UMWA marks beginning of fourth month of Warrior Met coal strike

[MCCALLA, AL.] The United Mine Workers of America (UMWA) marked the beginning of the fourth month of its strike at Warrior Met Coal last night, with hundreds of union members, their families and supporters rallying here to express their firm resolve to win a fair and reasonable contract before returning to work.

“If Warrior Met is waiting for our members to quit and run back to work, then the company needs to quit waiting,” UMWA International President Cecil E. Roberts said. “It’s not going to happen. I know we are going to win this strike, because we are never going to quit.”

Roberts reiterated his call for higher-level negotiations to resolve the dispute, saying, “I have made myself available from day one to be part of this collective bargaining process, and Warrior Met knows that. But so far, they have not accepted that offer.

“The team the company has at the bargaining table either wants to continue to punish the workers and deny them what they’ve earned over the last five years, or they just do not have the authority to resolve this with a fair and decent contract. I am prepared to talk with the CEO or members of the Board of Directors at any time and at any place. Let’s get this resolved.”

Warrior Met could not have emerged from bankruptcy in 2016 without agreement by the UMWA workforce to severe sacrifices in pay, health care benefits, time off from work and more. The workers ratified the contract at that time to preserve their jobs with the understanding that a successful Warrior Met would reward them for their sacrifices. Despite realizing $1.1 billion in cost savings from the workers over the past five years and piling up revenues in excess of $4.3 billion in that timeframe, the company has refused to do so.

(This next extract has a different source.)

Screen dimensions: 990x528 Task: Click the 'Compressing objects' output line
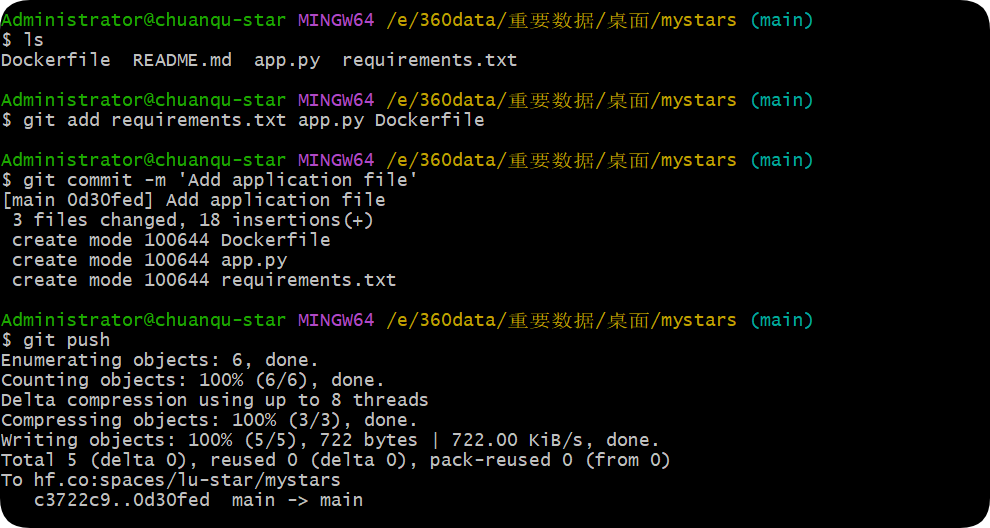tap(209, 420)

“What Warrior Met has offered up is just a tiny fraction of what the workers gave up five years ago,” Roberts said. “But these workers are tired of being mistreated on the job. They are tired of being forced to work on holidays and missing time with their families. They are tired of being tired after working 12-hour shifts six and sometimes seven days a week. Warrior Met knows it is exploiting these workers, and its time for it to stop.”

The UMWA continues to pay strike benefits and health care costs for members, as well as distributing money that has been donated to the union’s Strike Aid Fund. Roberts reported to the members at the rally that the union has distributed $4.3 million to the strikers during the three months of the strike:  $3.1 million in direct strike benefits and nearly $700,000 in health care costs from the UMWA Selective Strike Fund; and $500,000 to members from donations to the Strike Aid Fund.

“I am overwhelmed by the generosity and solidarity shown by other unions and individuals who have contributed to the Strike Aid Fund,” Roberts said. “The United Food and Commercial Workers alone have contributed $200,000 to that Fund, and other unions have sent significant donations as well. Every dime of the contributions to that fund goes directly to the strikers and their families. We are so appreciative of every donation.”